Presentation on theme: "What are good problems for learning Curtis Bennett Loyola Marymount University."— Presentation transcript:
What are good problems for learning Curtis Bennett Loyola Marymount University
Expert Novice Differences Factual Knowledge – how it’s classified and remembered. Methodology – Experts know more methods. Response to not knowing (difficulty) – Experts treat not knowing as an opportunity for investigation. Novices tend to treat not knowing as a problem. (Salvatori)

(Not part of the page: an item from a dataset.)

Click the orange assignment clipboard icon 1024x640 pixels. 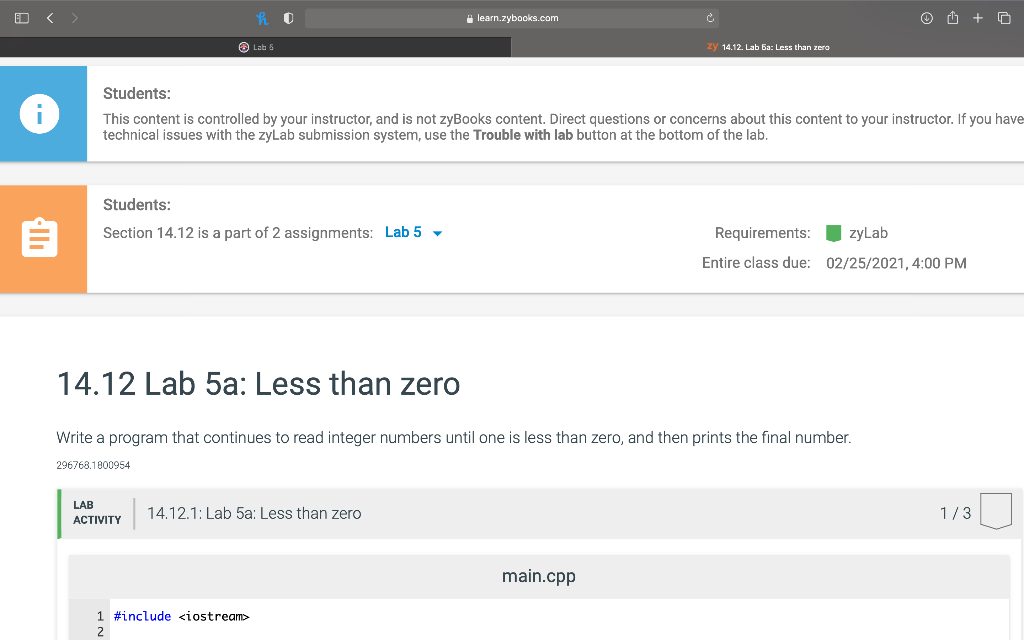pyautogui.click(x=41, y=238)
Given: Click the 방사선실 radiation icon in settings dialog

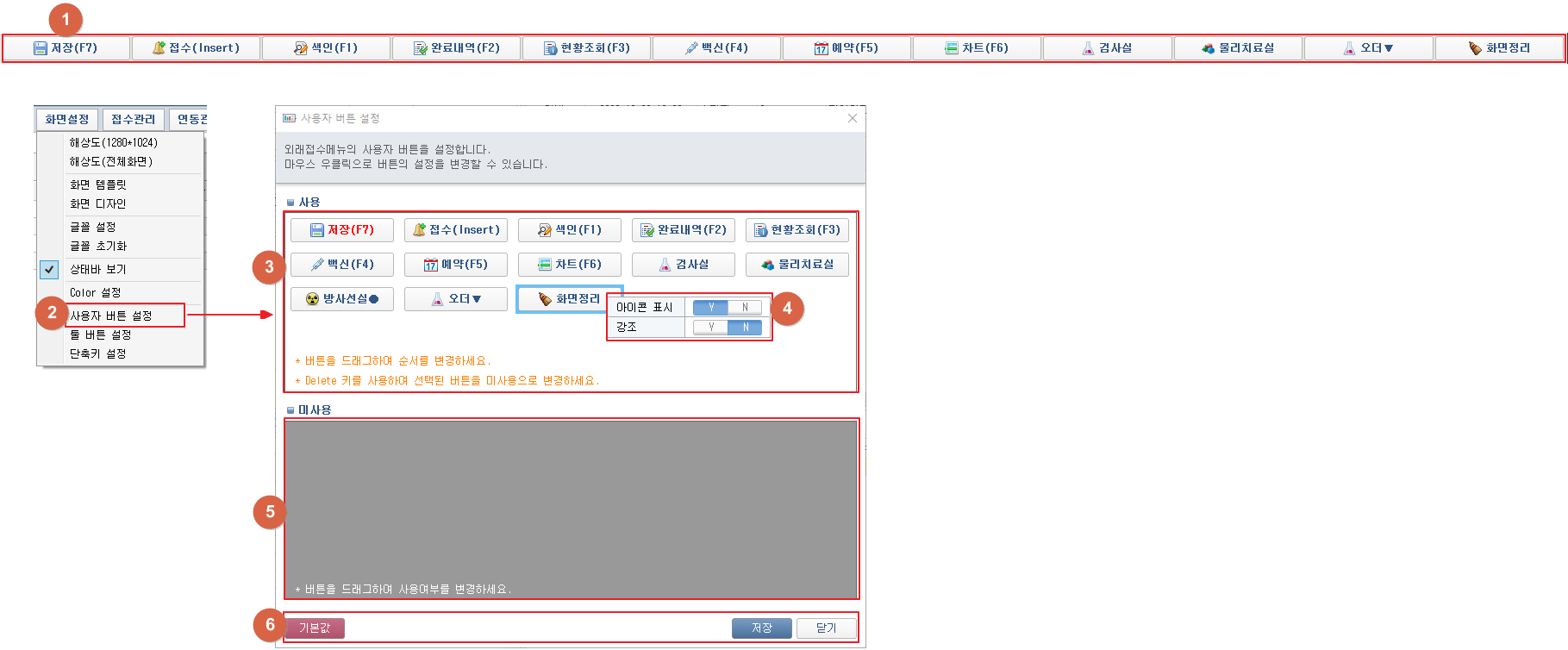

Characteristics of Questions Complexity – level of difficulty. Often –Factual questions are easy. –Methodological questions are medium level. –Dealing with unknown is hard. Time frame to response (mathematics) –Short – 5-10 minutes in class, next day for HW –Medium – Weeklong problem sets. –Long – Term long projects
Investigation Complexity – Time grid. Analyze student responses to different types of problems with different time frames. My mathematics grid has two surprising features: –Giving students longer time frames allows greater student comfort with not knowing –Short frames for hard problems gives students comfort with difficulty too.
Proviso Instructor support is crucial – Long term assignments constant check ins are necessary to keep students from compressing the time frame. Then you can avoid the office hour “dance.” –Short time frame with not knowing – It is crucial that the instructor support not knowing and partial answers as valuable.
Classroom presentation and community Math students rarely see mathematical knowledge as socially constructed. Short frame complex problems can foster a belief, but require community so students see difficulty in the problem, not their own knowledge.
Student Quotes – after short term hard problem class. “Just because the answer isn’t right, doesn’t mean it isn’t useful information.” “Trying to solve something together.” “I have so much to learn from the people around me versus having to be the best.”